Fumetti neri

Fumetti neri (Italian for "black comics") is a subgenre of Italian comics, born in Italy with the creation of the Diabolik character (1962).

Overview

The "Fumetti neri" name comes from "cronaca nera", the Italian name for crime news. Among the inspirations of the genre there were the Gothic literature, the French feuilleton and the Italian horror cinema. In a local market characterized from comics devoted to an young audience, the immediate commercial success of Diabolik revealed a niche of adult readers interested in adult and sometimes exploitive themes characterized by violence and sex references.[1]

The heroes of fumetti neri were more anti-hero or villain than traditional heroes, and Diabolik himself was very loosely based on the French Fantômas character. The subsequent main characters in these comics were all inspired on Diabolik and often had a K in their names. They included Kriminal (a more violent version of Diabolik by Magnus and Max Bunker), Satanik ( a female version of Diabolik by the same authors but with supernatural and horrific elements) and Sadik.[1]

The large success of this genre led in 1965 to public campaigns against them, and even to trials and judicial seizures. As a result, from 1966 some comics remarkably reduced violence and erotic situations, and tried to open themselves to a younger and wider audience, while others, the so-called "vietati ai minori" ("restricted to the minors") exploited their status, increasing the levels of sex, and sometimes becoming openly pornographic.[1]
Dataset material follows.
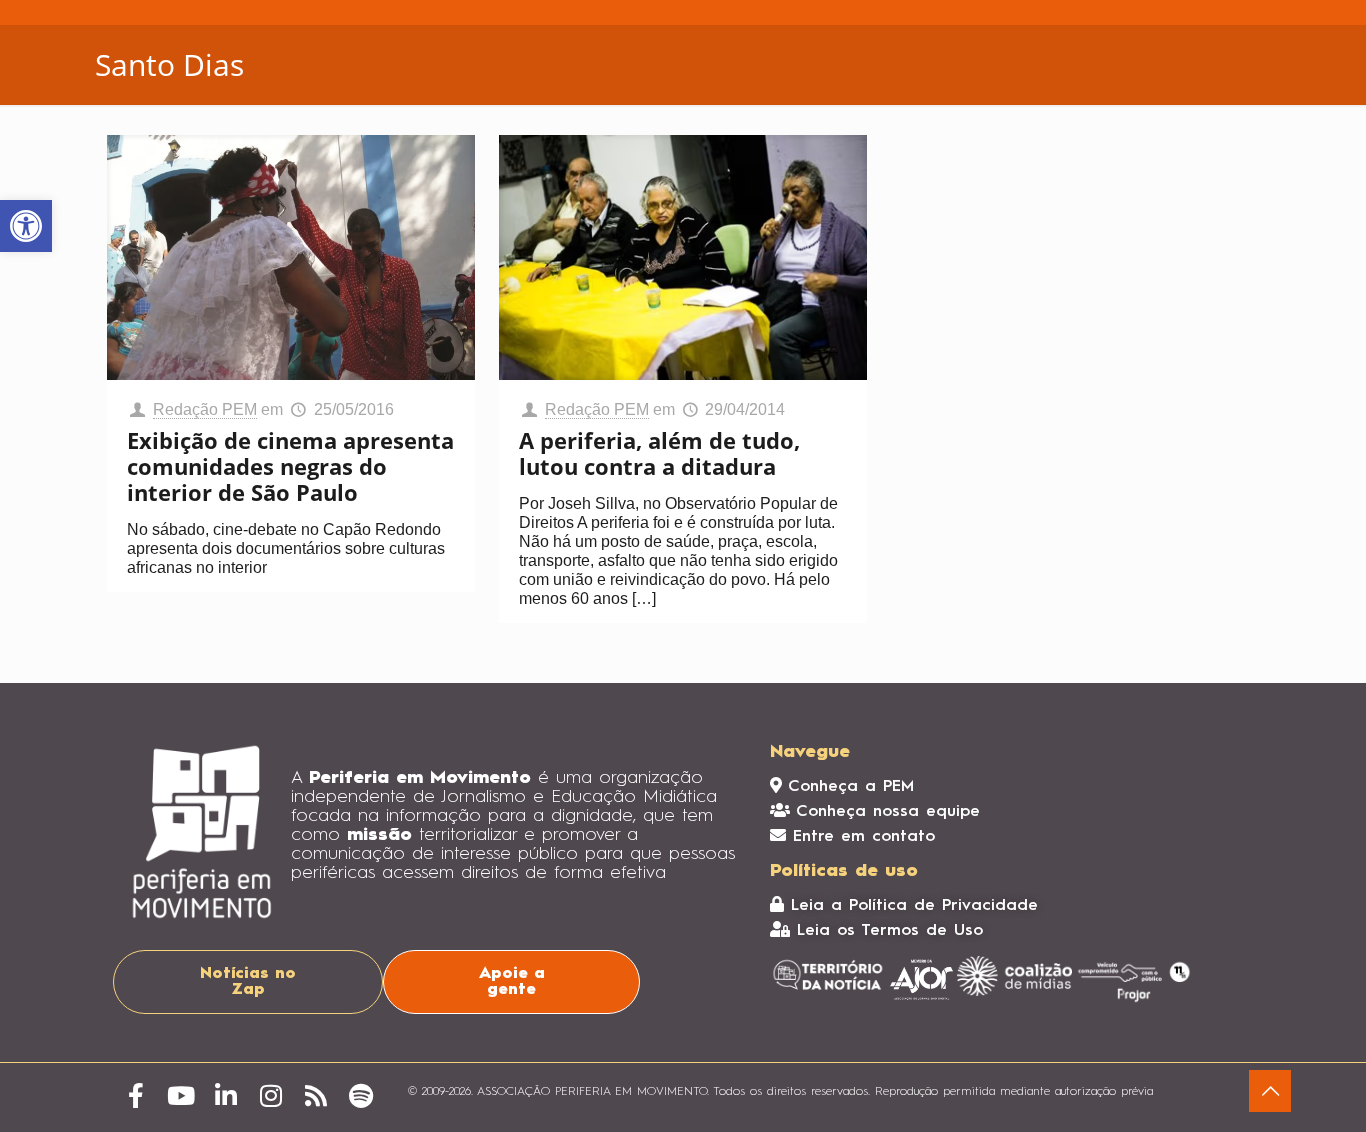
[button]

In France, these comics were published in digest size editions by the likes of Elvifrance.

Legacy

It was in the scene set by the fumetti neri that fumetti d'autore/auteur comics—comics published in magazines such as linus (1965ff.), Il Sergente Kirk (July 1967 – December 1969), Eureka (November 1967 – November 1967), Il Mago (April 1972 – December 1980), Frigidaire (December 1980ff.)—found a favorable ground for development in Italy in the middle sixties.[2]

References

  1. 1 2 3 Simone Castaldi. Drawn and Dangerous: Italian Comics of the 1970s and 1980s. University Press of Mississippi, 2010. ISBN 978-1-60473-749-3.
  2. Gino Moliterno (ed.), Encyclopedia of Contemporary Italian Culture, Routledge, 2002: "comics".